Bara Beach Walk… in which I converse with the rocks

January 26, 2013 in Asia, Indonesia, Travelogue

Family Travel Indonesia

Bara Beach is, quite literally, a breath of fresh air. At the very tip of the northern leg of the island of Sulawesi, it’s known for excellent diving, beautiful beaches and a laid back pace of life.

You won’t find Bara Beach Bungalows easily, even if you’re looking for it. Drive all the way to the pier in the tourist district of Bira, then turn around and head back out. Take your first left and keep going. At the Y, lean right and keep going. 2 km feels like 5 and you’ll be quite sure you’re well lost before the little clutch of 6 bungalows appears on your left. It’s well worth finding.

There aren’t many places left where you’ll truly have a beach to yourself.

This is one of them. We are the only guests in residence and the staff is duly attentive. The bungalows are set in a lovely garden carved from the volcanic rock, each its own separate cabin on top of a low sea cliff with steps down to the beach.

I walked a long hour along the coast this morning on a wild beach. No one has tamed this one. Palm logs riddled with bug holes are washed up with bleached driftwood bones, a yellow flip-flop and the ubiquitous plastic bottles that we’re drowning our world in. Blue and white coral is strewn like confetti studded with shells as far as the water washes in, continually rearranging it like a living mosaic.

The wind blew hard off of the Flores Sea, chasing the morning storm that washed the salt back into the ocean and whipped my pink tulip dress around my knees as the sand squished up between my toes. The salt water stung along the edge of my toenail, hopefully working sea-magic on the infection I’ve been fighting for a week.

Family Travel Indonesia

Coconut palms line the shore, roots exposed from the relentless attack of the tides, leaning at rakish angles away from the wind. I’m always amazed at the tenacity of the little flower pods that hold heavy coconuts to the top of these wind whipped trees, one would expect a hail of volleyball sized nuts with the first good blow, but it doesn’t seem to happen.

There is a palm thatched fisherman’s shack about half a kilometer down the beach. Weighted nets, crusted white with salt, are hung over bamboo poles to dry. A boat is pulled up on the sand. There is no movement.

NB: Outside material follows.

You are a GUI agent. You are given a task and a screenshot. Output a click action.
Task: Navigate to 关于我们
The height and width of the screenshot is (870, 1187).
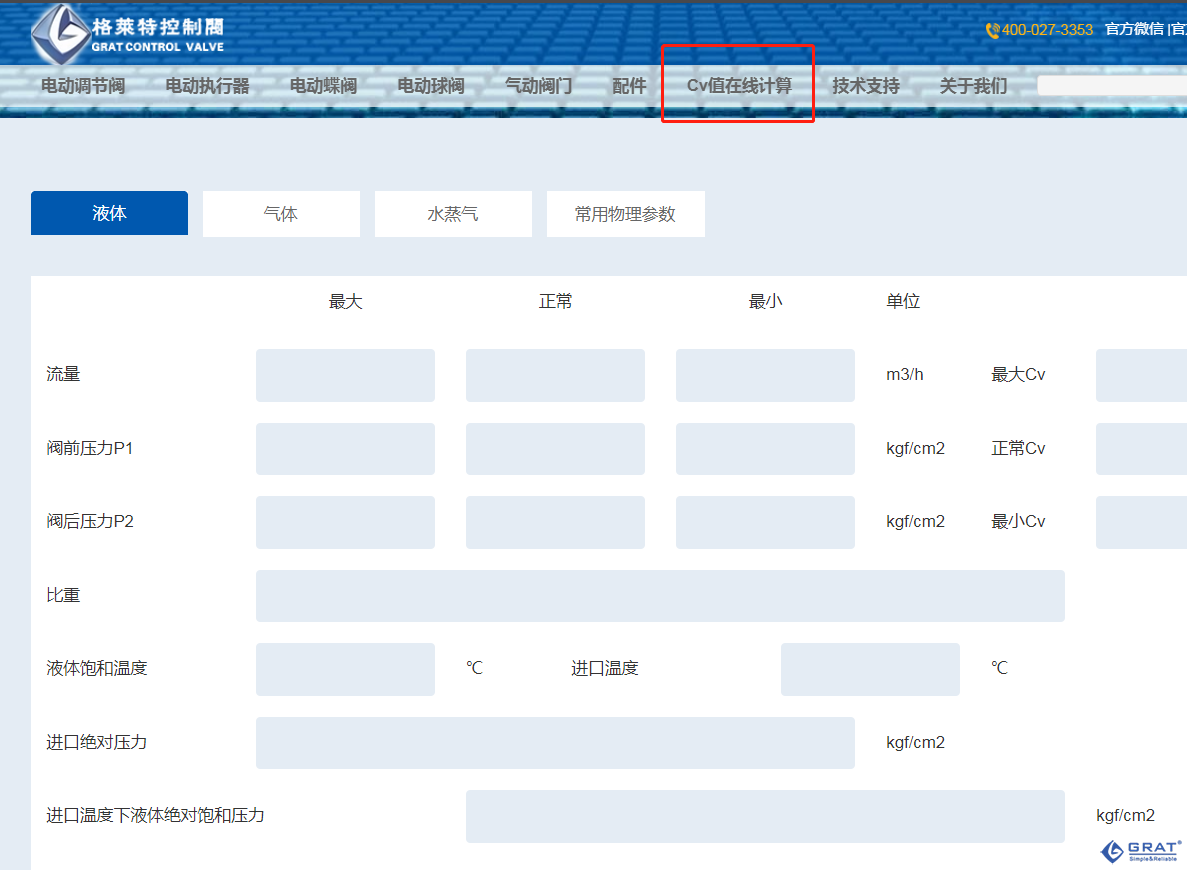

In fact, I see no one at all, besides my three boys who are wrestling like maniacs in the surf when I first hit the beach. They yell to me, and I wave before the wind and the surf drown their voices. The only footprints are those of some animal, and the micro-prints the crabs make in their zig-zag patterns across the sand.

I sat in a tiny cove for a long while, staring out at the sea and memorizing the azure rainbow, from midnight blue to a shade that reminds me of the Berry Blue Koolaid of my youth with a teaspoon of milk stirred into the glass. The first ten yards of wash are the exact colours of a bracelet my friend Lois made for me years ago. It’s my favourite.

The ancient rock whispered to me about the first day that she saw the sea, having rolled across the plane as young lava, folding over herself like cooling taffy before dripping into the cool salt blue, boiling it and erupting in a cloud of steam. I studied the holes and folds of the stone and listened for stories in the bubbles and breaks. I was reminded of the sharp lava rock at Paamul, in Mexico, where I ran and often cut my feet as a little girl, plucking fat snails from between the cracks where the water washed in, and taking pails full to beg my mother to cook with our dinner. She would only cook the biggest ones.

There is no substitute for a hard salt wind and the roar of settling waves to drown out the sounds of my own thoughts, and to blow the lint from the filter of my soul. It passes right through the fiber of me, as surely as it does my dress and hair. The sand smooths my feet, the wind smooths the wrinkles of my mind. The waves wash sand around my feet and it sticks, as it always does, beneath the leather braid on my right ankle. It rubs slightly, and burns. I keep walking. The gentle pain a metaphor for life, the leather for the few who travel with me in spite of it.